Sparse chaos in cortical circuits
Rainer Engelken, Michael Monteforte, Fred Wolf
TL;DR
The paper demonstrates that single-neuron spike initiation biophysics, captured by a tunable spike onset rapidness $r$ in the rapid theta model, qualitatively reshapes the chaotic dynamics of cortical networks. Using ergodic-theory tools, it reveals a transition from dense to sparse chaos as $r$ increases, marked by a peak in the largest Lyapunov exponent and localization of the leading covariant Lyapunov vector, and a concomitant dramatic reduction in attractor dimension and dynamical entropy rate. This transition is tied to the breakdown of the diffusion approximation and the emergence of shot-noise-dominated dynamics, with robust results across random, layered, and motif-structured networks. The findings connect single-cell biophysics to network controllability and information processing, predicting that cortical circuits may tune spike onset rapidness to optimize information flow and state control across layers.

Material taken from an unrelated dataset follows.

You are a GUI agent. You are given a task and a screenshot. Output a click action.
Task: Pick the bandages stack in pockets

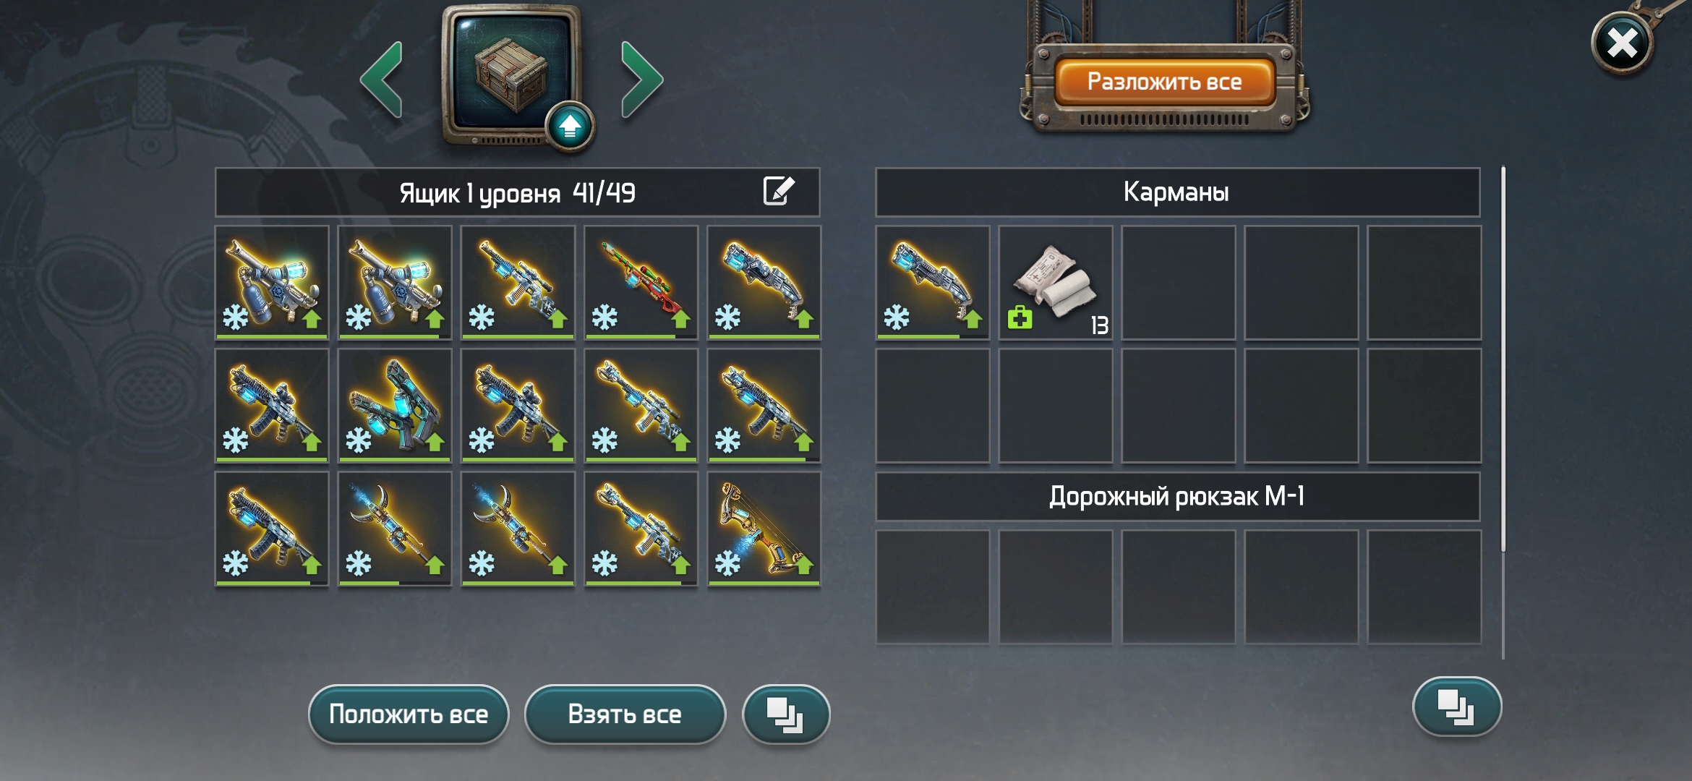coord(1056,283)
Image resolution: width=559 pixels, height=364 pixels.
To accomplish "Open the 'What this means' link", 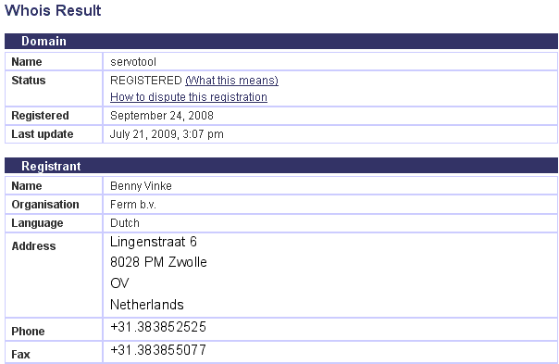I will (231, 81).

Overall, the work establishes a concrete link between microscopic spike initiation and macroscopic neural computation in large-scale cortical circuits, with implications for modeling, interpretation of chaos in the brain, and potential design principles for controllable neural systems.
Abstract
Nerve impulses, the currency of information flow in the brain, are generated by an instability of the neuronal membrane potential dynamics. Neuronal circuits exhibit collective chaos that appears essential for learning, memory, sensory processing, and motor control. However, the factors controlling the nature and intensity of collective chaos in neuronal circuits are not well understood. Here we use computational ergodic theory to demonstrate that basic features of nerve impulse generation profoundly affect collective chaos in neuronal circuits. Numerically exact calculations of Lyapunov spectra, Kolmogorov-Sinai-entropy, and upper and lower bounds on attractor dimension show that changes in nerve impulse generation in individual neurons moderately impact information encoding rates but qualitatively transform phase space structure. Specifically, we find a drastic reduction in the number of unstable manifolds, Kolmogorov-Sinai entropy, and attractor dimension. Beyond a critical point, marked by the simultaneous breakdown of the diffusion approximation, a peak in the largest Lyapunov exponent, and a localization transition of the leading covariant Lyapunov vector, networks exhibit sparse chaos: prolonged periods of near stable dynamics interrupted by short bursts of intense chaos. Analysis of large, more realistically structured networks supports the generality of these findings. In cortical circuits, biophysical properties appear tuned to this regime of sparse chaos. Our results reveal a close link between fundamental aspects of single-neuron biophysics and the collective dynamics of cortical circuits, suggesting that nerve impulse generation mechanisms are adapted to enhance circuit controllability and information flow.